• Alnylam Pharmaceuticals Inc., of Cambridge, Mass., filed a clinical trial application with the Medicines and Healthcare products Regulatory Agency for a Phase I trial of ALN-PCS, an RNAi therapeutic for treating severe hypercholesteremia. About 32 healthy volunteers with elevated baseline LDL cholesterol (> 116 mg/dL) will be enrolled, and the primary objective is to evaluate safety and tolerability of a single dose. Secondary objectives include characterization of plasma and urine pharmacokinetics, and assessment of pharmacodynamic effects on plasma PCSK9 protein and LDL levels measured from serial blood samples prior to and following dosing. Data are expected before the end of this year.

• Celsion Corp., of Columbia, Md., said the independent data monitoring committee recommended continuation of the firm's Phase III study of ThermoDox in combination with radiofrequency ablation in primary liver cancer following a review of 535 randomized patients. The company also reported that enrollment in the trial, dubbed HEAT, has reached 98 percent of the 600 patients necessary for the study. Progression-free survival is the primary endpoint. ThermoDox is a heat-activated liposomal encapsulation of doxorubicin.
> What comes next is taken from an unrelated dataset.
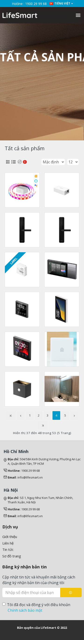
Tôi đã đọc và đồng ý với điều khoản (38, 607)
• SuppreMol GmbH, of Martinsried, Germany, initiated a Phase IIa trial of SM101, a recombinant human soluble Fcy receptor IIb, in systemic lupus erythematosus (SLE). The study is expected to enroll 50 SLE patients with or without a history of lupus nephritis and a SELENA-SLEDAI score of greater than or equal to 6 and active serological status. The primary endpoint is safety. Efficacy will be determined by overall and renal disease score assessments, proteinuria, urine sediment, a number of biochemical, biological and molecular markers and the use of rescue medication. Data are expected in 2013.